Back in the day, Italian Americans were justifiably excited when one of their own achieved stardom.  In the 1930s, the elections of Fiorello LaGuardia and Angelo Rossi as mayors of New York City and San Francisco announced our arrival in the dominant Anglo/Celtic cities – our glass ceiling cracked a bit.

Statewide, some of the pioneering governors were:  Andrew Longino (MS) 1900, Charles Poletti (NY) 1942 – for only 29 days, John Pastore (RI) 1945, Albert Roselli (WA) 1957, and Michael DiSalle (OH) 1959.

These men didn’t get much national ethnic attention during their times, but Ella Grasso the first elected female governor in the country (CT) 1975 made the news and awakened us to Italian American potential. Mario Cuomo’s election in NY in 1983 whet our appetite for the U.S. presidency.  But we soon learned that our aspirations had some baggage attached.

Geraldine Ferraro, a New Yorker serving in the House of Representatives, was our first shot at the White House in 1984.  Walter Mondale was the Democratic hopeful for president that year and he chose Ferraro as his running mate, first because she was a woman, and second because of her ethnicity.  Those were still the days of ethnic voting blocs.  But they were also the days of Godfather movies and the very real Five Families organized crime syndicates.
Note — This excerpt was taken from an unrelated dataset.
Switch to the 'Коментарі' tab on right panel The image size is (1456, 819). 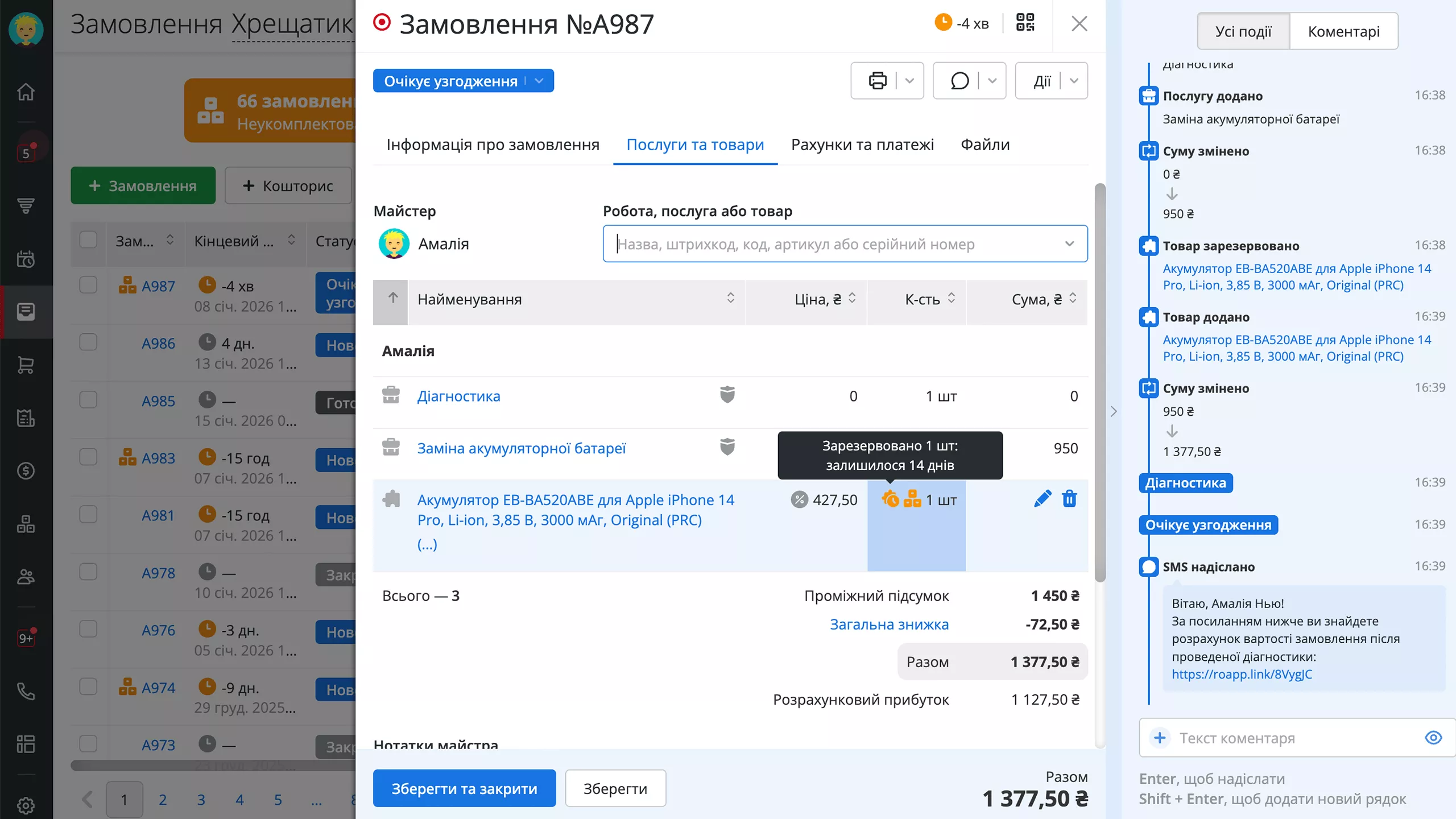coord(1343,31)
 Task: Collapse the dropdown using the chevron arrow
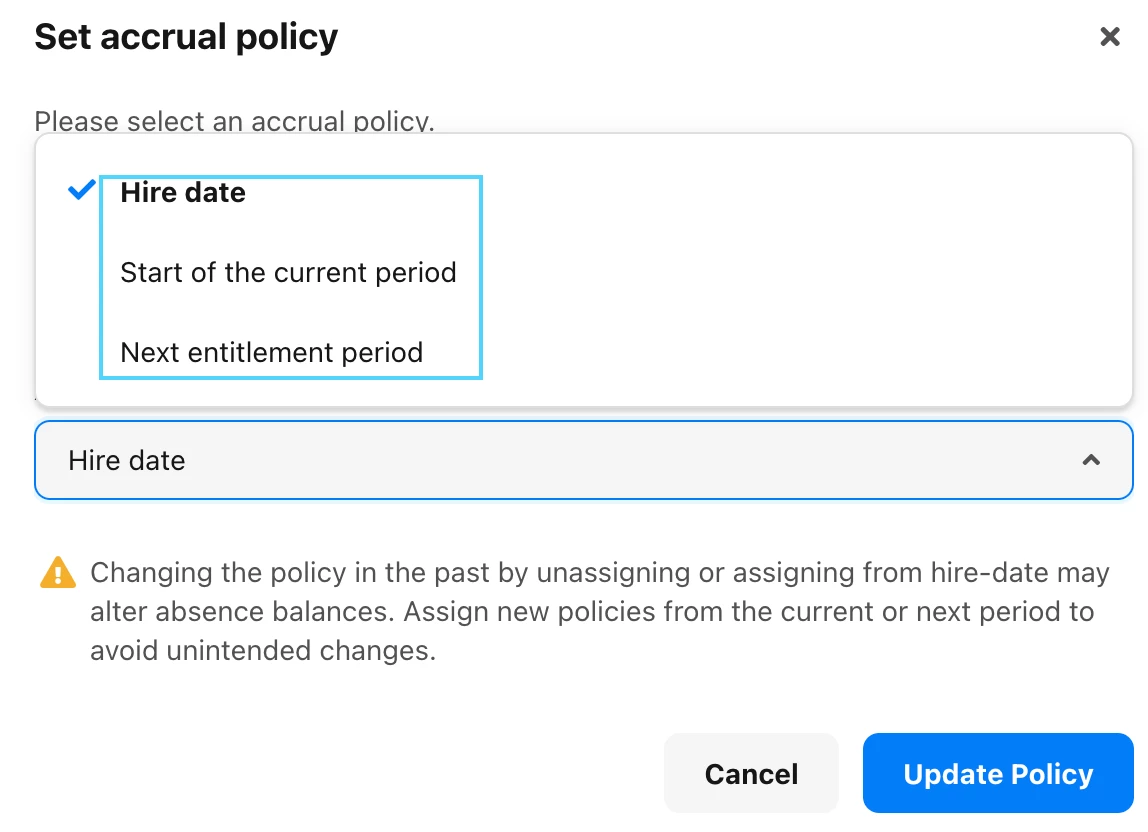[1091, 460]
The media went after Ferraro with reckless abandon.  ABC-TV journalist Sam Donaldson publicly asked Ferraro if she or any Italian American candidate, for that matter, had mob ties.  Such were the brazen insinuations Ferraro suffered through, and later Mario Cuomo when considering a presidential run.

I bring up this history as a possible explanation for Ron DeSantis’s reluctance to identify with his Italian roots.  His recent book The Courage to be Free makes no mention of his connections to Italy.  In contrast, Wikipedia has this entry for him:

DeSantis was born on September 14, 1978, in Jacksonville, the son of Karen DeSantis (née Rogers; her family name was originally Ruggiero before her father, Philip Ernest Rogers/Ruggiero, the son of Campanian parents who immigrated from Italy to the U.S., changed it and Ronald Daniel DeSantis…He is Italian American, a descendant of Italians who emigrated from Italy to the U.S. during the Italian diaspora. All of his great-grandparents were born in Italy, and they were originally from comuni in the provinces of L’Aquila (Bugnara, Cansano, Pacentro and Pratola Peligna). Caserta (Caserta), Avellino (Castelfranci) and Campobasso (Castelbottaccio).
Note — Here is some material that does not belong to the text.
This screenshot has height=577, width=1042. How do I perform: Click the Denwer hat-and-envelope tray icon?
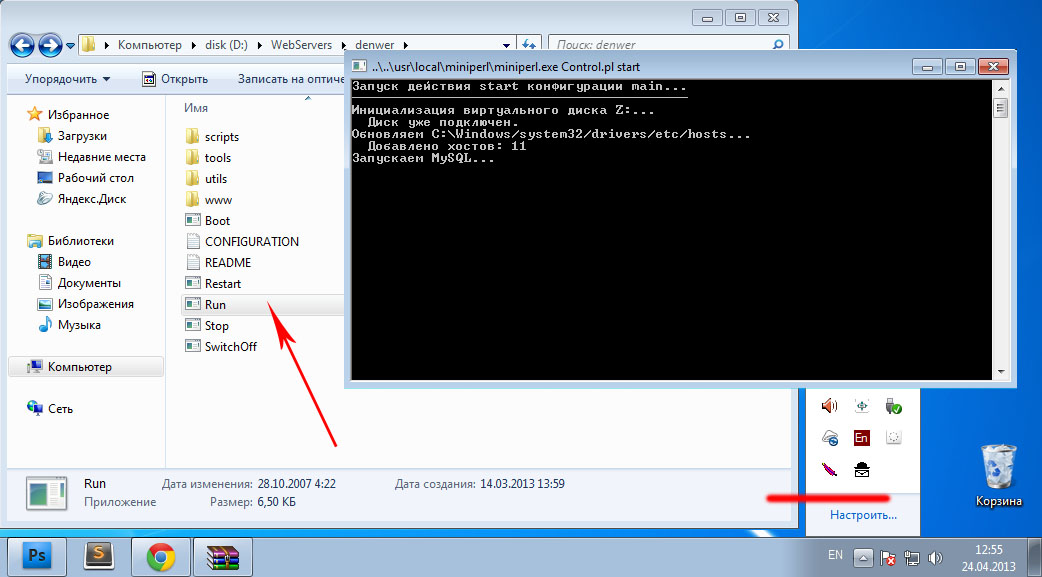[862, 468]
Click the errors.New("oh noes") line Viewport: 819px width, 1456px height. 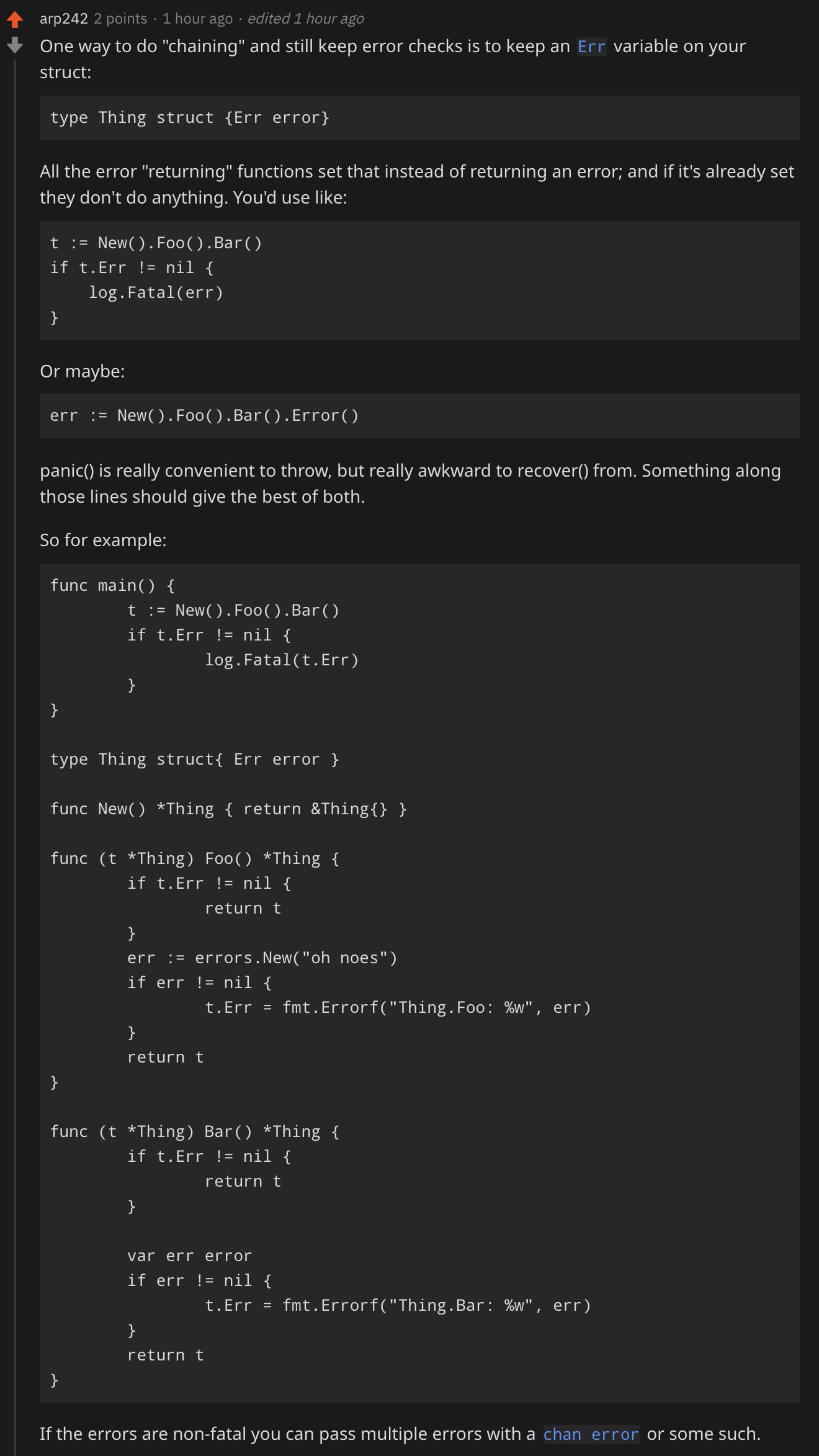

Truthfully, DeSantis can derive little political benefit from his DNA.  Our “community” is thoroughly fractured genetically and politically.  Most Italos couldn’t care less about having an “Italian” president (ideology is more important).  To others, who don’t recognize Italian names without an end vowel, DeSantis could be Spanish, Portuguese, or even Dutch (Dutch people of French Protestant origin whose ancestors never modified their “de” to “van”.  Some examples: Gov. DeWitt Clinton of NY (ca. 1825) late actress Rosemary DeCamp, and Three’s Company actress Joyce DeWitt (actually changed from Italian).

On the negative side, an “Italian” DeSantis might invite the wrong media attention.  Donald Trump has already released his trial balloon nickname for “Meatball Ron”.  Considering The Donald is no Slim Jim himself, Meatball can only have an ethnic connotation.  Then there is the “fascist” and “Mussolini” references being taken up lately by some TV pundits and journalists. Chicago Sun-Times dagger man Neil Steinberg wrote about DeSantis in February squeezing “fascist,” “cappo” (sic), and “Savonarola” (the fanatical Renaissance priest) into one op-ed.  Understandably, DeSantis wouldn’t want to embrace his Italian roots only to invite more flak.  Better the proverbial “ten-foot pole.”
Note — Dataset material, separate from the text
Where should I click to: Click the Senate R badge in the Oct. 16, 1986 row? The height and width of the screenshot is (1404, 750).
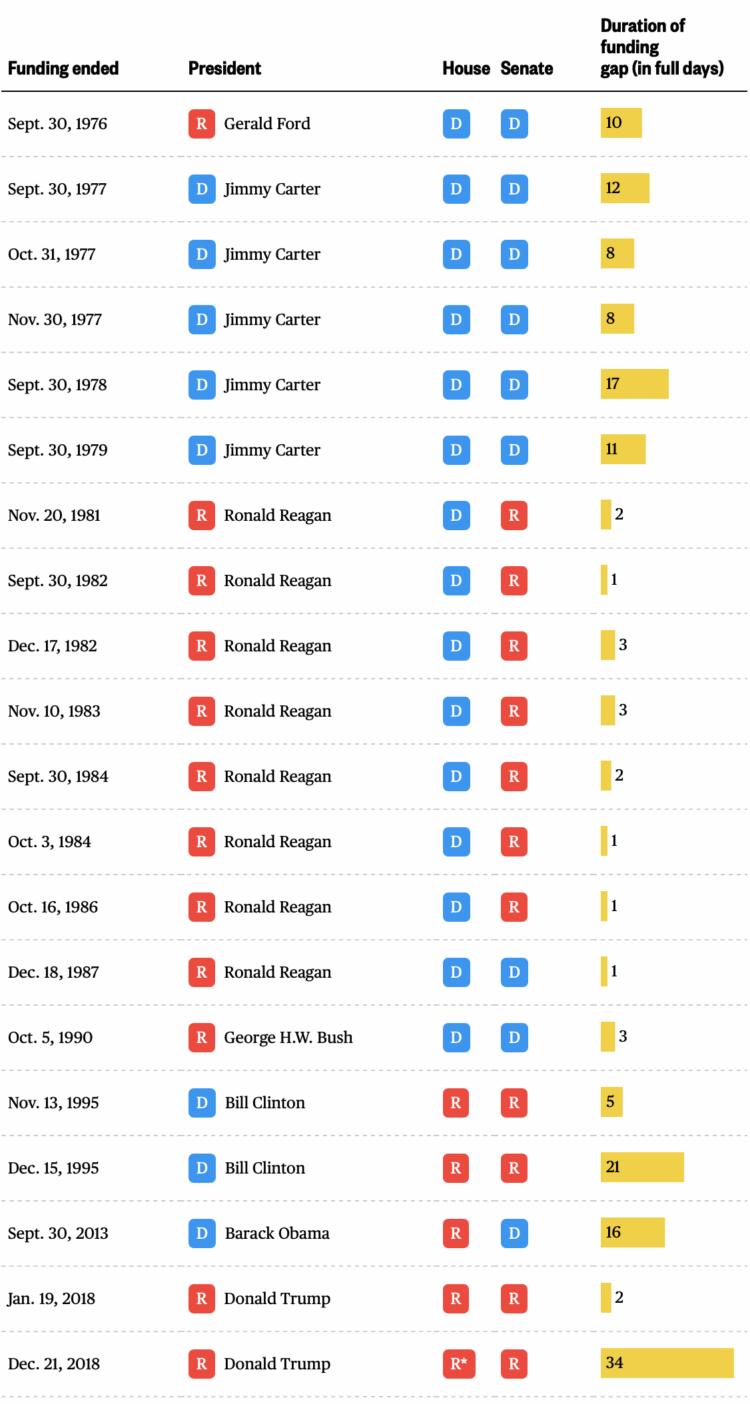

Perhaps DeSantis likes to keep voters guessing.  Does aloofness help to attract Hispanics – sort of a Latino connection?  And how about the millions who happily consider such a non-Anglo/Celtic name effectively non-White?  None other than Senator Ted Cruz, a fellow Republican, may fall into this category.  In his recent book Justice Corrupted, Cruz writes of a country club in Rhode Island that tried to fend off charges of bigotry by admitting a “non-White” member.  Cruz rhetorically asks what sort of “non-white” member, “Egyptian? Asian? Italian?”  This coming from a man who is one-eighth Italian and whose father came from the Canary Islands via Cuba.